The important parameter is groups=groups. Without it, the splitter cannot protect group boundaries.

Verify the Split

Always verify that no group appears on both sides.

python
1train_groups = set(groups[train_idx])
2test_groups = set(groups[test_idx])
3
4print("overlap:", train_groups & test_groups)

The overlap should be an empty set. That small check catches many accidental mistakes in preprocessing code.

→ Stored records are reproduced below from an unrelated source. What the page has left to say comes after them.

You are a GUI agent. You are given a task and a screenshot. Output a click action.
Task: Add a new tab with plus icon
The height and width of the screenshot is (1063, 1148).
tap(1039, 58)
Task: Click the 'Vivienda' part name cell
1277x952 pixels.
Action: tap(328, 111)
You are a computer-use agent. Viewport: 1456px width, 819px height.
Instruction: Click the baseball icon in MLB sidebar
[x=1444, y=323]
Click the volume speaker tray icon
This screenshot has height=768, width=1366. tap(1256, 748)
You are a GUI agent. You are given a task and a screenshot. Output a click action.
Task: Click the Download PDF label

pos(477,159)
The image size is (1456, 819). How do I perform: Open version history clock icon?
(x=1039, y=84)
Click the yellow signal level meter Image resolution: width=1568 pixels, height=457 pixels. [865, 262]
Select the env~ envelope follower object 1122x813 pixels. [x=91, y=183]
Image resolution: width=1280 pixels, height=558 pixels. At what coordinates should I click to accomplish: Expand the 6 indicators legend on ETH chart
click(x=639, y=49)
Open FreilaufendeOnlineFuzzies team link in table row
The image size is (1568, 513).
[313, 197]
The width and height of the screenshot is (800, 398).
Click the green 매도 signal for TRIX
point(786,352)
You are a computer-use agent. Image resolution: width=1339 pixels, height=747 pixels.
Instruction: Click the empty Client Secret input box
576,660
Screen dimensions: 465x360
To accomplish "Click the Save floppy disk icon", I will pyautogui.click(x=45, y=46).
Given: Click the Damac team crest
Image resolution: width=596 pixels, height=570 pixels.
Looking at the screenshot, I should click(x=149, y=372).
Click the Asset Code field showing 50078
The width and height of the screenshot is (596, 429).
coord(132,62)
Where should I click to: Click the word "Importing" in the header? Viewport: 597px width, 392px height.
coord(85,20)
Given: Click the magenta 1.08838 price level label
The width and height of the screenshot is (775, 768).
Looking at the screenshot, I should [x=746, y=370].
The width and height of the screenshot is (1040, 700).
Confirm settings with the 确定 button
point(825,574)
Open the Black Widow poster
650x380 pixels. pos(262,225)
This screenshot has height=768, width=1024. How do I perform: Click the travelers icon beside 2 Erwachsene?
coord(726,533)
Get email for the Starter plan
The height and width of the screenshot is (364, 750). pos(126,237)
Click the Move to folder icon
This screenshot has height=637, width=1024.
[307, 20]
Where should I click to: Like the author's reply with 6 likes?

When You Need Cross-Validation

If you need repeated evaluation rather than one train-test split, use GroupKFold or a related grouped cross-validation strategy.

python
1from sklearn.model_selection import GroupKFold
2
3cv = GroupKFold(n_splits=3)
4for fold, (train_idx, test_idx) in enumerate(cv.split(X, y, groups=groups), start=1):
5    print(f"fold {fold}")
6    print(" train groups:", np.unique(groups[train_idx]))
7    print(" test groups:", np.unique(groups[test_idx]))

This keeps each group whole within each fold.

Think About Group Size and Class Balance

Group-aware splitting protects against leakage, but it can create new issues if groups are very uneven. One large group can dominate the test set, and class balance can drift if labels are concentrated within certain groups.

That means you should inspect:

  • number of groups in each split
  • number of rows in each split
  • label distribution in each split

If label balance also matters, newer grouped stratification tools such as StratifiedGroupKFold may be more appropriate than a plain grouped split.

A Pandas-Friendly Pattern

If your data starts in a DataFrame, the usage is the same.

python
1import pandas as pd
2from sklearn.model_selection import GroupShuffleSplit
3
4df = pd.DataFrame({
5    "feature": [1, 2, 3, 10, 11, 20, 21, 22],
6    "target": [0, 0, 1, 1, 1, 0, 0, 1],
7    "group_id": [1, 1, 1, 2, 2, 3, 3, 3],
8})
9
10splitter = GroupShuffleSplit(n_splits=1, test_size=0.33, random_state=42)
11train_idx, test_idx = next(splitter.split(df[["feature"]], df["target"], groups=df["group_id"]))
12
13train_df = df.iloc[train_idx]
14test_df = df.iloc[test_idx]

This keeps the workflow simple and explicit.

Common Pitfalls

  • Using train_test_split directly on grouped data and leaking information across splits.
  • Forgetting to pass the groups array into the splitter.
  • Assuming grouped splitting also preserves label balance automatically.
  • Ignoring highly uneven group sizes when choosing test_size or the number of folds.
  • Failing to verify that the train and test group sets are disjoint.

Summary

  • Split by group id when rows from the same entity are correlated.
  • 'GroupShuffleSplit is the usual tool for a one-time train-test split.'
  • 'GroupKFold is better when you need grouped cross-validation.'
  • Always check that train and test groups do not overlap.
  • Review group size and label balance, because leakage prevention does not guarantee a balanced split.